Loading Events

RI Seminar

January

24
Fri
Steve Collins Assistant Professor Carnegie Mellon University, MechE
Friday, January 24
3:30 pm to 4:30 pm
Prosthesis and exoskeleton emulators for rapid evaluation of human response to intervention

Event Location: NSH 1305
Bio: Steve Collins is an Assistant Professor in the Department of Mechanical Engineering at Carnegie Mellon University. He is director of the Experimental Biomechatronics Laboratory, organizes the CMU Bipedal Locomotion Seminar, and teaches courses on Design and Biomechatronics. Steve received his B.S. from Cornell in 2002, his Ph.D. in Mechanical Engineering from the University of Michigan in 2008, and performed postdoctoral research at T.U. Delft in the Netherlands until 2010 when he joined CMU. He is founder of Intelligent Prosthetic Systems L.L.C., a member of the scientific board of Dynamic Walking, and the latest recipient of the American Society of Biomechanics Young Investigator Award.

Abstract: It is an exciting time in robotic prosthesis and exoskeleton design, with clever innovations emerging quickly. But will these technologies provide real benefits to their human users? It is surprisingly difficult to predict how humans will respond and adapt to wearable robotic devices, and many years of development are typically required before proposed designs can be tested on humans. What if we could test our ideas for device function quickly, without the overhead of designing product-like prototypes?

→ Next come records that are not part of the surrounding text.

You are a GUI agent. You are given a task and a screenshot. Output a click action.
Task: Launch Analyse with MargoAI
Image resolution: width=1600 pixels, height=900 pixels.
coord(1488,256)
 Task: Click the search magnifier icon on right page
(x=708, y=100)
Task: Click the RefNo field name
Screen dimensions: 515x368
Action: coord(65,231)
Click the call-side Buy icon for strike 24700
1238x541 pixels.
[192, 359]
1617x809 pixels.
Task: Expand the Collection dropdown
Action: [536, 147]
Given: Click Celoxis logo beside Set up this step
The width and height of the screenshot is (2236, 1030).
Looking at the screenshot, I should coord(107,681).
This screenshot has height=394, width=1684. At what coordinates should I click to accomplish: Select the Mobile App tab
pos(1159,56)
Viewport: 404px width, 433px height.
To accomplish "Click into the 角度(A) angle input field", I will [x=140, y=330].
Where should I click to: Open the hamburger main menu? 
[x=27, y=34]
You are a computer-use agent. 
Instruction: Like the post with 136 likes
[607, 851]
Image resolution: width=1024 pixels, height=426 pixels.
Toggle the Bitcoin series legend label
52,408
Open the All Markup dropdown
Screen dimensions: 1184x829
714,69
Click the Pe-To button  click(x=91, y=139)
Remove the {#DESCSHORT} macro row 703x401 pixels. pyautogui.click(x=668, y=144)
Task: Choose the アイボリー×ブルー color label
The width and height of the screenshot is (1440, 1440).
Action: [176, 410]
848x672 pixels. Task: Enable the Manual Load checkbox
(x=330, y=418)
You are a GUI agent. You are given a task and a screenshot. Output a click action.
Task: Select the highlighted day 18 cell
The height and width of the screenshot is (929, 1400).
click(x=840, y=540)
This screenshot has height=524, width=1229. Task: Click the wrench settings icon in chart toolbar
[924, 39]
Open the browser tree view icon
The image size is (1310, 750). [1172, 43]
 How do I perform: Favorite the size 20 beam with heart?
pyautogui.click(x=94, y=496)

We have developed a system for rapid emulation of robotic ankle prostheses and orthoses, which we have used in experiments that reveal quantitative relationships between device behavior and human performance. Recent results include characterizing the trade-offs between ankle push-off work, motor size and metabolic energy cost, as well as the relationship between step-by-step adjustments in device behavior and gait stability for the human-robot system. We will discuss how this biomechanics-centered approach to the design of assistive robots will lead to empirically-verified design guidelines, facilitate new approaches in online adaptation, user-specialization, and clinical diagnosis, and speed the arrival of better wearable robots.